• Aim of the task
Recast the items from the line containing "Image resolution: width=1176" up to and including the line containing "click(x=1137, y=228)" as a two-column CSV with the headers request and location, giving one row per item. Put each value in a single quoted field and turn any line breaks into spaces.

• Provided records
· · · · ·

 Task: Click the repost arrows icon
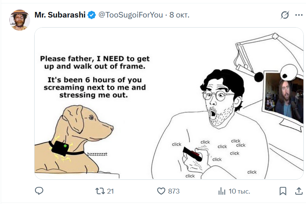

· · · · ·

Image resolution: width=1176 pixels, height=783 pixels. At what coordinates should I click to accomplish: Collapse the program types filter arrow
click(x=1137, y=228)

· · · · ·

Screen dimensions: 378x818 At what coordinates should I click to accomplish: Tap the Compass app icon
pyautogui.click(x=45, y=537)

· · · · ·

• Exercise output
request,location
"Image resolution: width=1176 pixels, height=783 pixels. At what coordinates should I click to accomplish: Collapse the program types filter arrow","click(x=1137, y=228)"